The Design and Simulation of Biomimetic Fish Robot for Aquatic Creature Study

TL;DR

This paper presents the design and simulation of a biomimetic soft-actuated robotic fish for aquatic studies, emphasizing its potential for close interaction with aquatic creatures and habitat recording.

Contribution

It introduces a novel hydraulic soft actuator-based robotic fish with detailed design, FEM and CFD simulations, and a simplified control algorithm for aquatic creature research.

Findings

Successful FEM simulation of soft actuator deformation

Hydrodynamic optimization via CFD simulations

Good control and actuation performance in simulations

Abstract

In the application of underwater creature study, comparing with propeller-powered ROVs and servo motor actuated robotic fish, novel biomimetic fish robot designs with soft actuation structure could interact with aquatic creatures closely and record authentic habitats and behaviours. This final project report presents the detailed design process of a hydraulic soft actuator powered robotic fish for aquatic creature study capable of swimming along the 3D trajectory.
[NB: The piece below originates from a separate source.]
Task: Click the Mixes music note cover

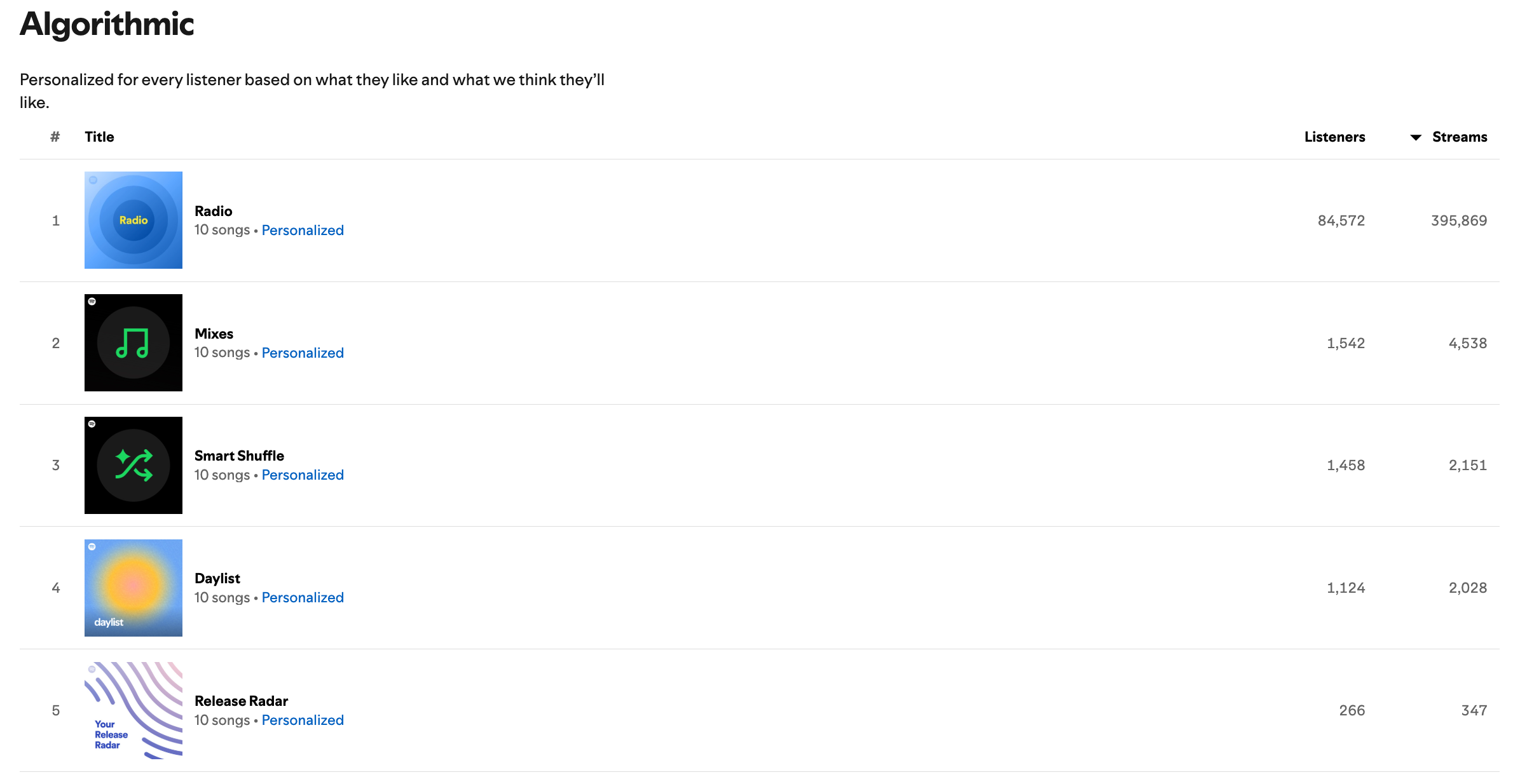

The robotic fish is designed based on the analysis of the pro and cons of existing designs. Except for the mechanical and electronic designs and manufacturing method of crucial components, a simplified open-loop control algorithm was designed to check the functionality of the application board and microcontroller in the Proteus simulation environment. As the key component of the robotic fish, Finite Element Method (FEM) simulations were conducted to visualise the soft actuator's deformation under different pressure to validate the design. Computational Fluid Dynamics (CFD) simulations were also conducted to improve the hydrodynamic efficiency of the shape of robotic fish. Although physical manufacturing is impossible due to the pandemic, the simulations show overall good performance in terms of control, actuation, and hydrodynamic efficiency.